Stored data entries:
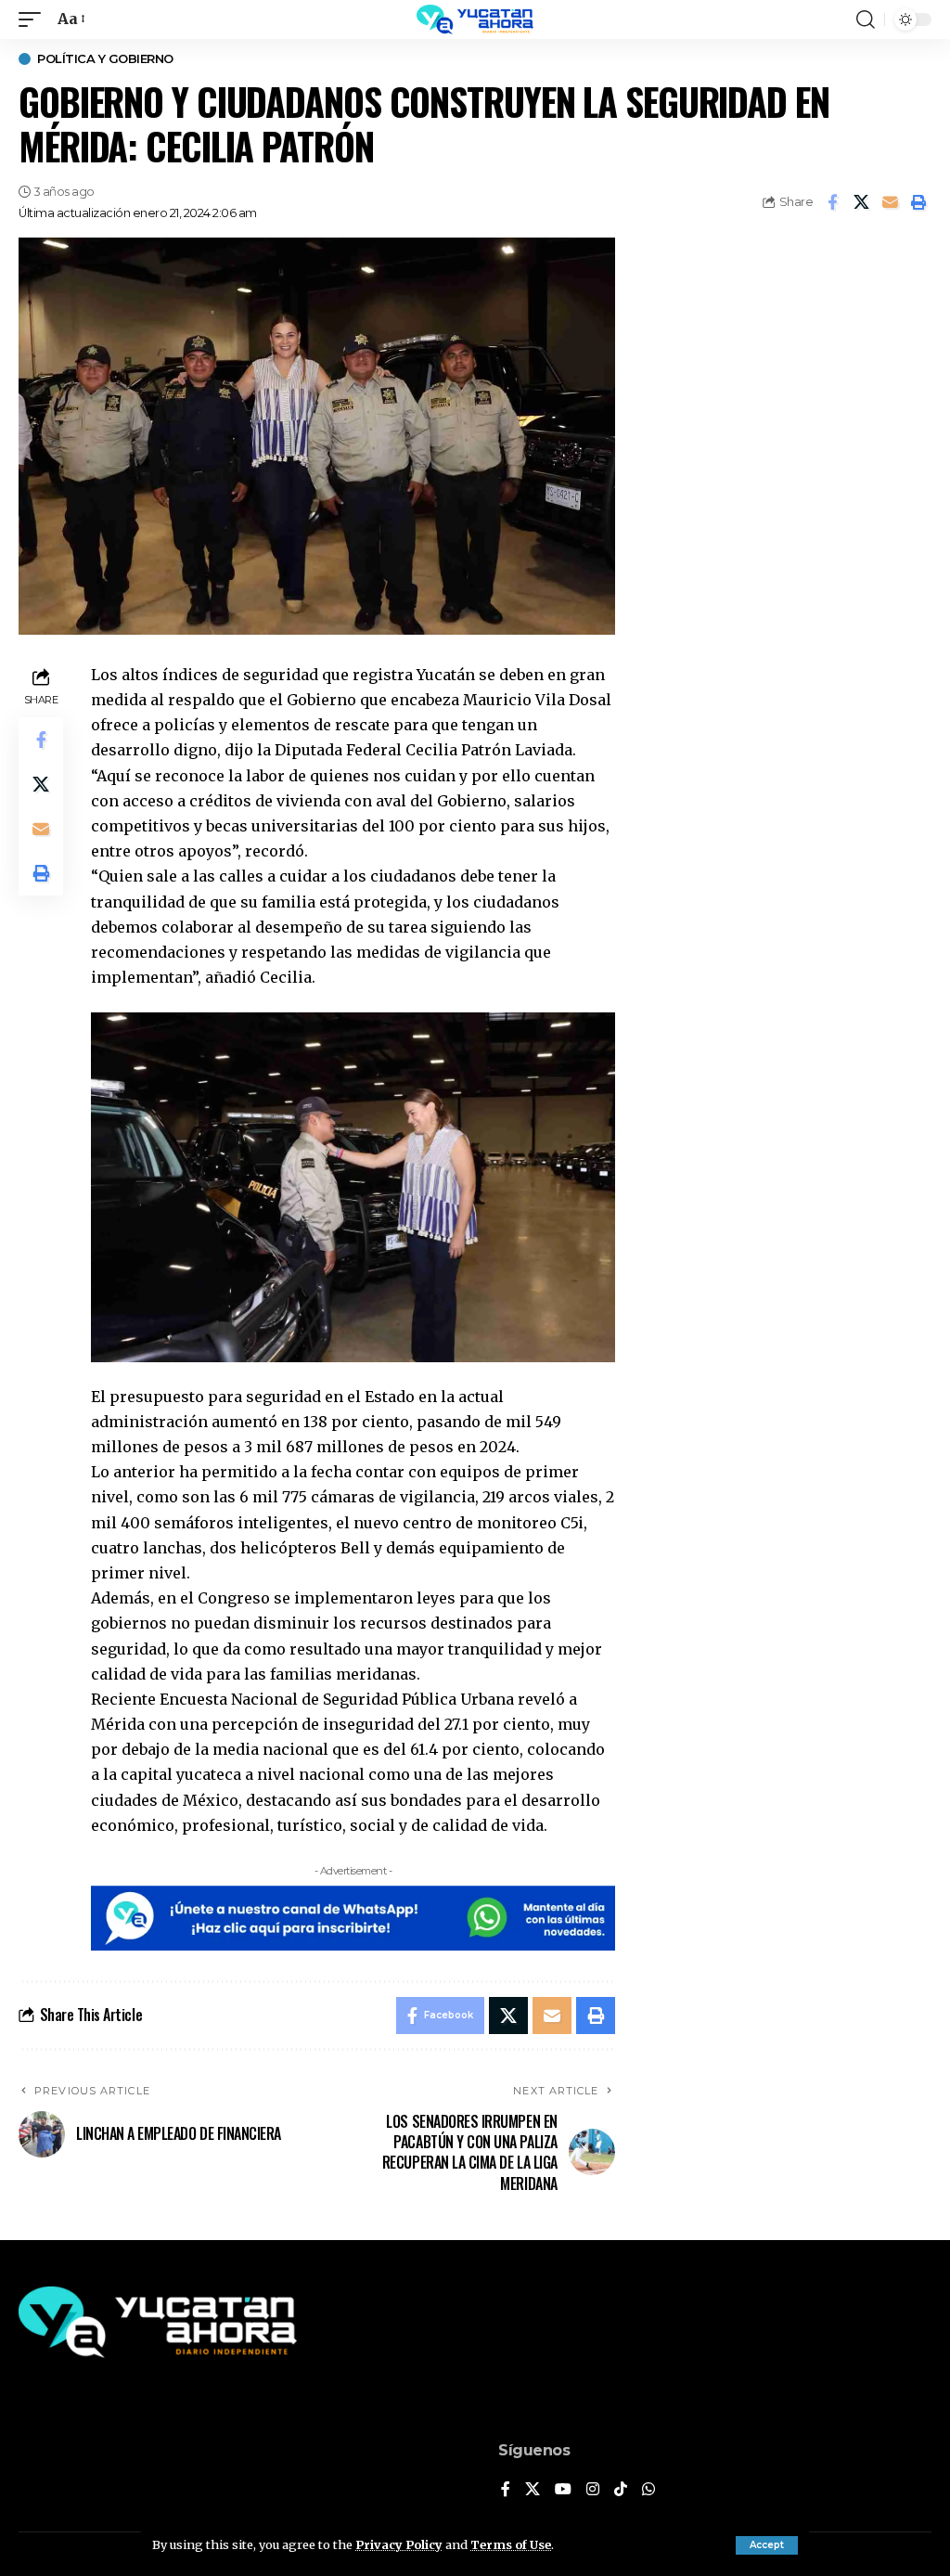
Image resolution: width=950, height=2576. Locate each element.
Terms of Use (510, 2544)
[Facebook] (505, 2490)
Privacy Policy (399, 2544)
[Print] (918, 202)
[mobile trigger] (34, 19)
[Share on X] (861, 202)
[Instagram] (593, 2490)
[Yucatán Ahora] (475, 19)
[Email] (890, 202)
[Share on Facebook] (832, 202)
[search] (865, 19)
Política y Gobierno (105, 59)
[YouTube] (563, 2490)
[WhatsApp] (648, 2490)
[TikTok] (620, 2490)
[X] (532, 2490)
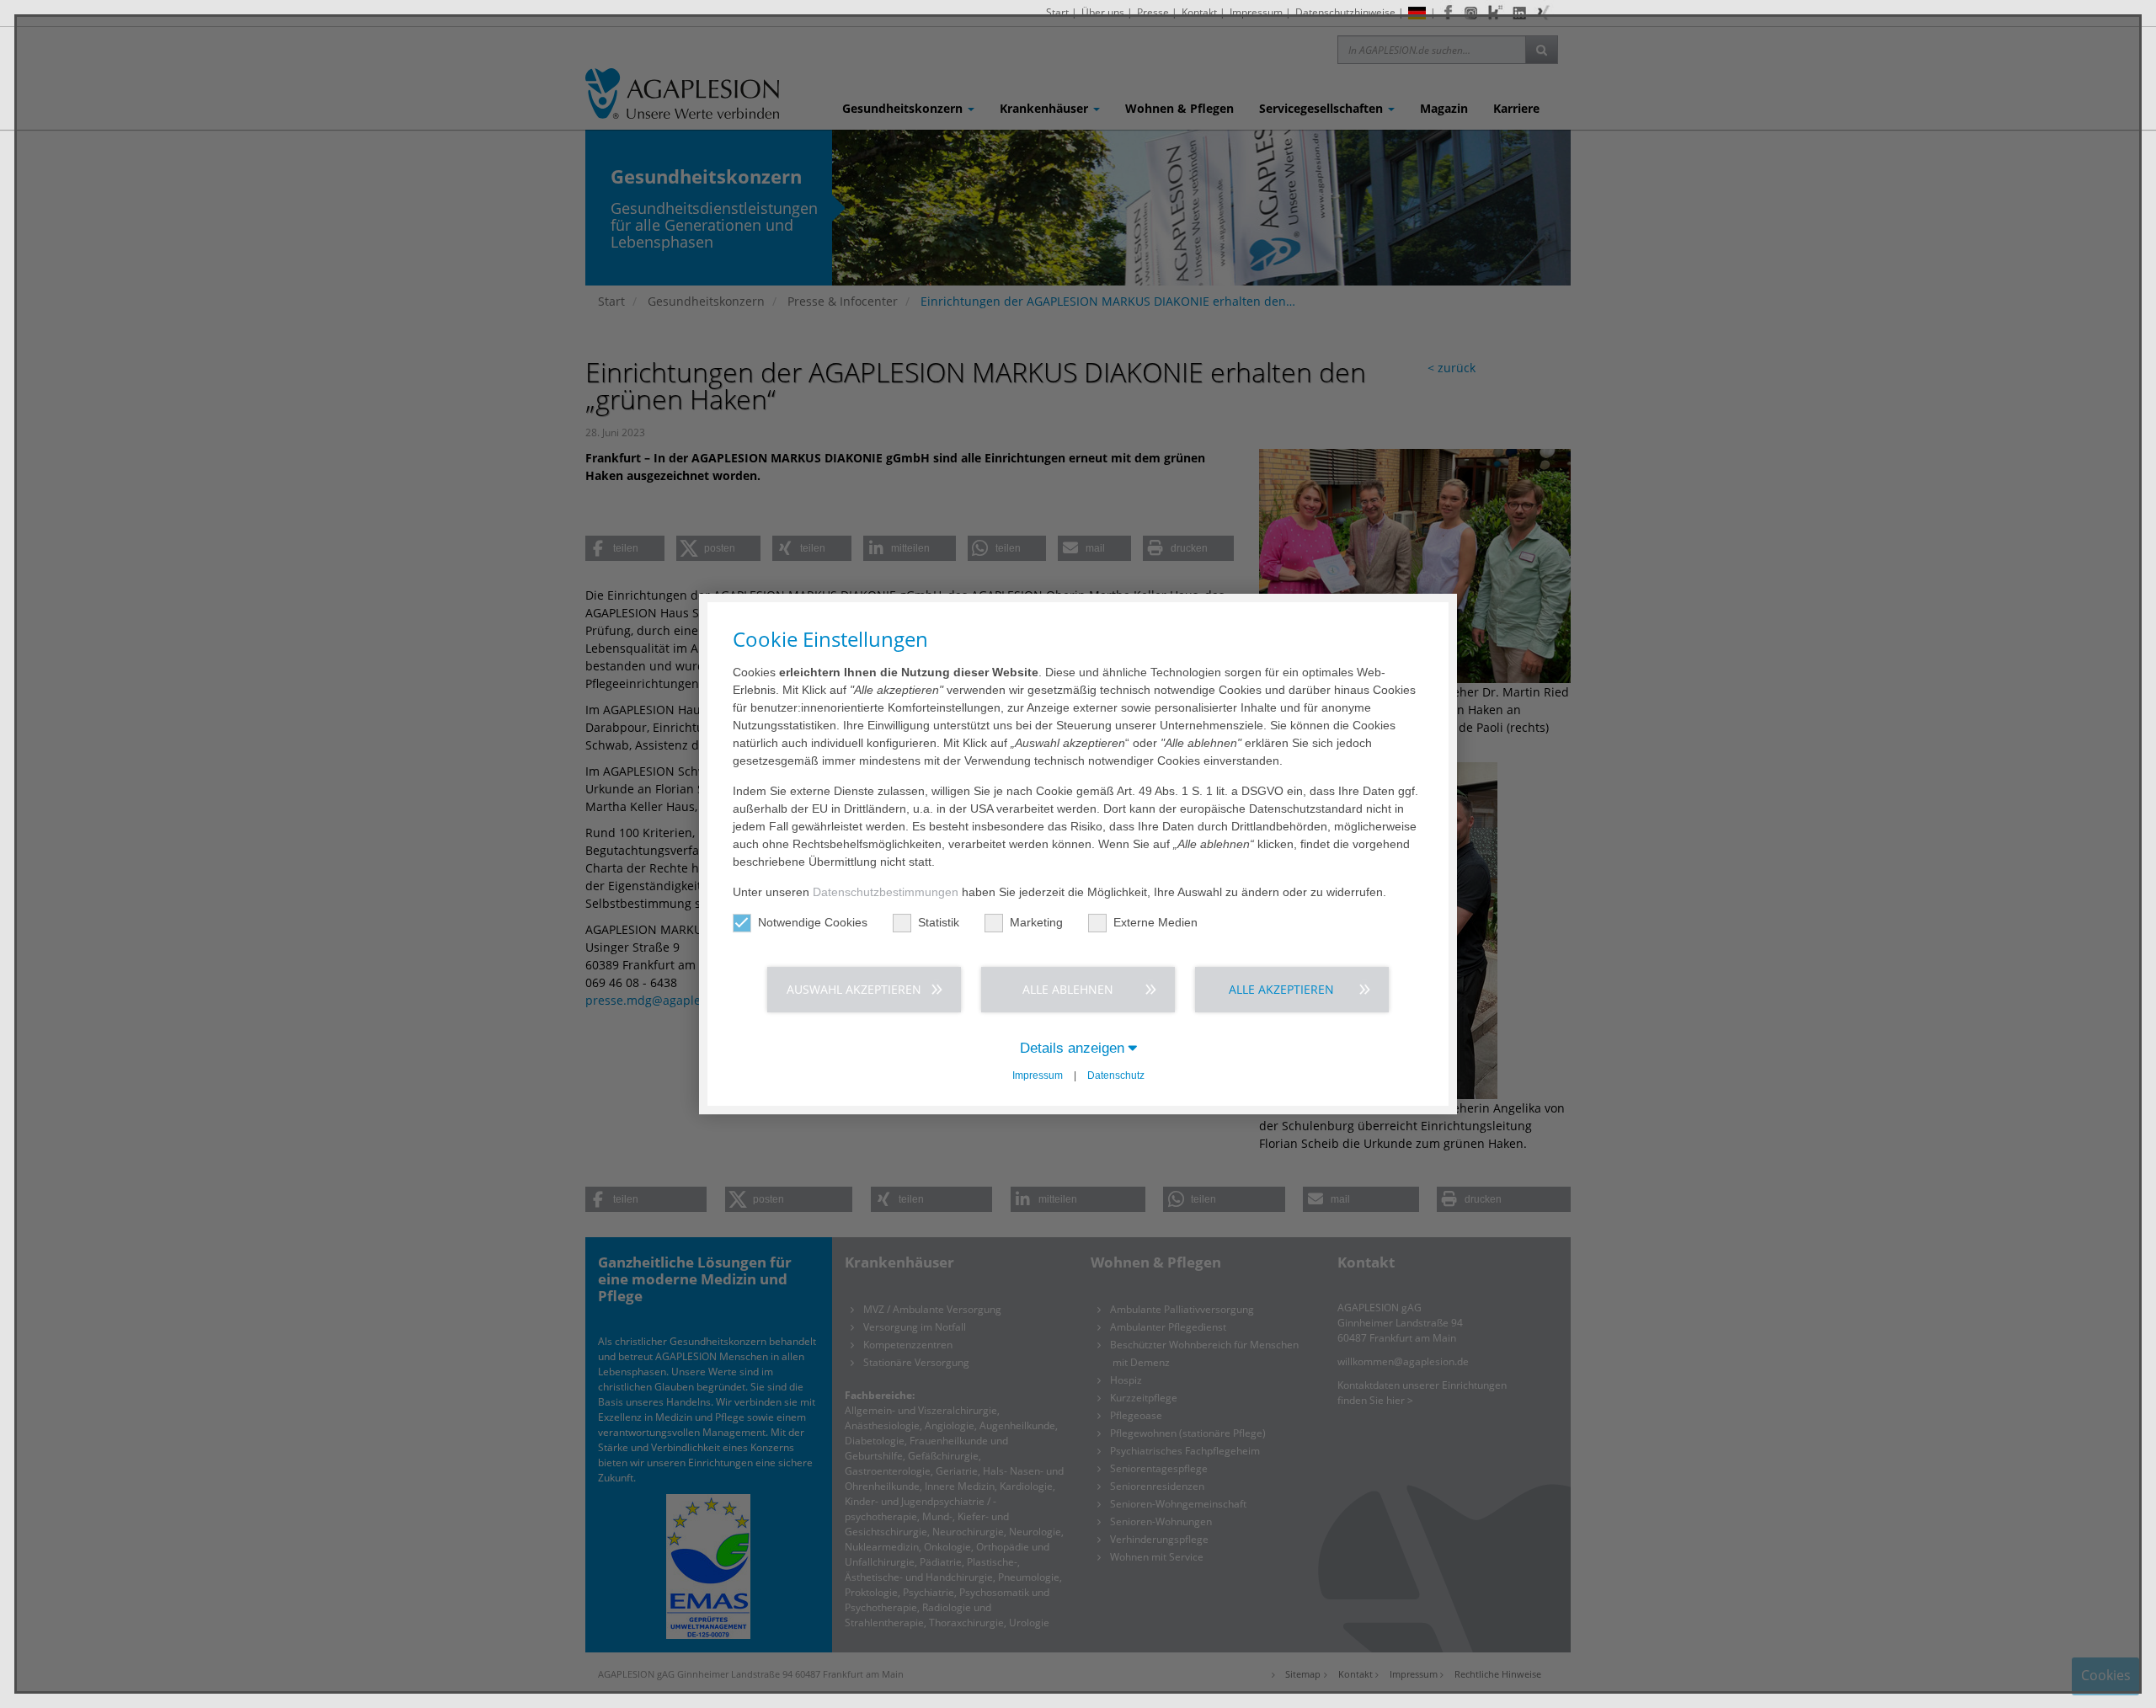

● **WORK INSTRUCTION**
Output, exactly and without pictures, the span of lines that starts at the line containing "[search] (865, 19)" and ends at the last line above.

● **EXPECTED ANSWER**
[search] (865, 19)
Política y Gobierno (105, 59)
[YouTube] (563, 2490)
[WhatsApp] (648, 2490)
[TikTok] (620, 2490)
[X] (532, 2490)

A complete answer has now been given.